Na manhã seguinte, como fazia todos os dias, encaminhou-se para verificar
o estado dos seus pacientes, na ala norte. Ao sair do elevador, escutou gritos.
- Socorro! Alguém me ajude! Ele quer me matar!
Apressou o passo na direção da voz,
que vinha do quarto de Anna. Ao aproximar-se da porta quase foi jogado no chão
por um
enfermeiro que saía apressado, com as mãos nos bolsos do jaleco.
- Calma, rapaz! O que houve?
O enfermeiro parecia nervoso:
- Tentei medir a pressão, mas ela se agitou. Estava saindo para procurar
o médico. É o senhor? Desculpe, mas sou novo aqui. Ainda não conheço todos. –
explicou-se, tirando uma das mãos do bolso e recolocando-a em seguida. Anna
continuava gritando.
- Sou o responsável, sim. – disse o Dr. Cury, entrando no quarto para
acalmá-la.
- Ele tentou me matar! – Gritava, apontando por sobre os ombros do
médico, em direção à porta.
- Calma, Anna. Do que você está falando? – perguntou o médico. Ao olhar
para trás, percebeu que o enfermeiro não estava mais lá. Achou estranho, pois
não o havia dispensado.
- O enfermeiro! Eu conheço ele! Ele tentou me matar!

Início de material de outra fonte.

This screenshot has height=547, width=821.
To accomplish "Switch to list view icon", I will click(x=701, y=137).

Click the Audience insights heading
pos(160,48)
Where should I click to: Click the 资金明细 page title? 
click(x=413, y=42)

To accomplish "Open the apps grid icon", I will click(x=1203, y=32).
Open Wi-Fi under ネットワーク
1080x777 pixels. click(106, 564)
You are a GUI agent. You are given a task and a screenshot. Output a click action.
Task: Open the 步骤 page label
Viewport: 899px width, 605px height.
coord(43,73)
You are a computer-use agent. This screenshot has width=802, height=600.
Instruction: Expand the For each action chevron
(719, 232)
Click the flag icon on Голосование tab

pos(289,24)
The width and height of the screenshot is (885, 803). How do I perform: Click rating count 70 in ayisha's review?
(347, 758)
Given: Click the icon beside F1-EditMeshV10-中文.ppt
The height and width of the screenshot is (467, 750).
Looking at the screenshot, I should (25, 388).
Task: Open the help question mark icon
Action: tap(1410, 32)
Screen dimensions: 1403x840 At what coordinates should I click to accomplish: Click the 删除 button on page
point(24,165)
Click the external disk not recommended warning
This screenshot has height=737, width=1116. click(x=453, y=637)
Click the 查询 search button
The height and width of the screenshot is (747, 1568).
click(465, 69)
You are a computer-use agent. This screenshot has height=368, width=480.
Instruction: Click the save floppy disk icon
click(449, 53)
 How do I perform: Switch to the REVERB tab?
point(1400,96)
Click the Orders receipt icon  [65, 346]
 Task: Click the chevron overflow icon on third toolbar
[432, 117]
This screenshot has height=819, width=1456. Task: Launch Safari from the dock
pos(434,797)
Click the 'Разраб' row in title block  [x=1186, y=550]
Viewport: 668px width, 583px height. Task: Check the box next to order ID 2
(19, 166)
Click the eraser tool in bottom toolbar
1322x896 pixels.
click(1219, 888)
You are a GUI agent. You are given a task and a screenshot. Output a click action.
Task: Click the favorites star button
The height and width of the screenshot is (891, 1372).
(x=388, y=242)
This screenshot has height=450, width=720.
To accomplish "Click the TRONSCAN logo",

O médico, mais uma vez, tentou acalmá-la, quando a enfermeira entrou no
quarto:
- Deve ter sido um sonho, Anna. Procure relaxar. Você ainda está muito
fraca.
Anna estava em prantos:
- Você não entende! Eles me encontraram. Vão me matar e levar meu bebê!!
Eu fugi, mas me encontraram. Preciso sair daqui.
Foi a última coisa que disse antes de apagar novamente, sob efeito do
tranqüilizante aplicado através do soro. Ao sair do quarto, O Dr. Cury dirigiu-se
à enfermeira:
- Obrigado, Carmem. Ainda bem que você apareceu. O rapaz novo saiu sem
que eu o autorizasse. Depois peça para que ele vá à minha sala.
- Quem? – perguntou ela, intrigada.
- O enfermeiro novo, aquele com cara de árabe.
- O Senhor está brincando, não é, Doutor?
- E desde quando eu brinco com o meu trabalho? – retrucou, asperamente.
- Mas, Doutor Cury, não há nenhum enfermeiro novo, pelo menos neste
andar. Desculpe, mas eu demorei a chegar no quarto porque estava do outro lado
do andar, dando o remédio da Sra Antunes..
O doutor escutou em silêncio. Em seguida, foi direto para o telefone.
- Ligue-me com a polícia – pediu à telefonista.